-- EXERCISE TASK --
Pull out every line in the data below that contains the word "will", matching case exactly.

-- THE DATA --
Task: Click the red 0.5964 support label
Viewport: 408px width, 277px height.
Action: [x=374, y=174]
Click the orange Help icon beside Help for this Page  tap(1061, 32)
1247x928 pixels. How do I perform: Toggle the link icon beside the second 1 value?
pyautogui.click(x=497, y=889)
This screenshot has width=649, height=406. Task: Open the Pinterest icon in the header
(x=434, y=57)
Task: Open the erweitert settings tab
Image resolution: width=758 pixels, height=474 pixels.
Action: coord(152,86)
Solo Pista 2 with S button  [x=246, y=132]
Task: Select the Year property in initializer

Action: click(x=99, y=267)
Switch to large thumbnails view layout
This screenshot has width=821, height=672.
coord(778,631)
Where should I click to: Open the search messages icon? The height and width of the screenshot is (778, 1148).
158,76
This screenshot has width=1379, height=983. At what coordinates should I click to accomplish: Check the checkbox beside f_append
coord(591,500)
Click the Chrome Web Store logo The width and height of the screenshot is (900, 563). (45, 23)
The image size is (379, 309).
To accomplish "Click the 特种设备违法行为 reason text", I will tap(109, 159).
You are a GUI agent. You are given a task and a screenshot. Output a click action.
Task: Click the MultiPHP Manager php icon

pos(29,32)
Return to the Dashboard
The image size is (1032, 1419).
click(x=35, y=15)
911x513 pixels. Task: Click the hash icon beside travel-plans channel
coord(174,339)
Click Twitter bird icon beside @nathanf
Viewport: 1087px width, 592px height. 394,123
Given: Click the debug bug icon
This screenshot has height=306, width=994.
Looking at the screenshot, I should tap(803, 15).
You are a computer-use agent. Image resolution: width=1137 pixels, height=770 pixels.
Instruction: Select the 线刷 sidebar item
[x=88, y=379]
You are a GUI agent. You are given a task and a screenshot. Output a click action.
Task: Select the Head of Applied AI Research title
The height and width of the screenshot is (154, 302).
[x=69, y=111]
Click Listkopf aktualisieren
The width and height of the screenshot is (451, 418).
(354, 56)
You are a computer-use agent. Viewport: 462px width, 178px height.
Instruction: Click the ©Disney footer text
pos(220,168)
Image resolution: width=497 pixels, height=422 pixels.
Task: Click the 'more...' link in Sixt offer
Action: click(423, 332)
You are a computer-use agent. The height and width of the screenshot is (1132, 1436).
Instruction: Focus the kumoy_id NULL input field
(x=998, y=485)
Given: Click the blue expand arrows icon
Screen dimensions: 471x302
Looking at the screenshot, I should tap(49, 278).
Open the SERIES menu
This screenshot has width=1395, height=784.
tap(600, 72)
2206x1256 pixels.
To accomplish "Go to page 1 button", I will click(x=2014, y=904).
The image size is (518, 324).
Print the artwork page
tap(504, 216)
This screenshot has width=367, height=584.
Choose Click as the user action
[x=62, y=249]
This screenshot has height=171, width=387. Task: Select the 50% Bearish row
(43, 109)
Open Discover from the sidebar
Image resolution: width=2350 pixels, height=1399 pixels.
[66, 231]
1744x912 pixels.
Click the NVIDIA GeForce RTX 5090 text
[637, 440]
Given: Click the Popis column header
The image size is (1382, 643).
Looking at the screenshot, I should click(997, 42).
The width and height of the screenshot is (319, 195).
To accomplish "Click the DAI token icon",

-- SOLUTION FOR THIS TASK --
To accomplish "Click the 特种设备违法行为 reason text", I will tap(109, 159).
To accomplish "Go to page 1 button", I will click(x=2014, y=904).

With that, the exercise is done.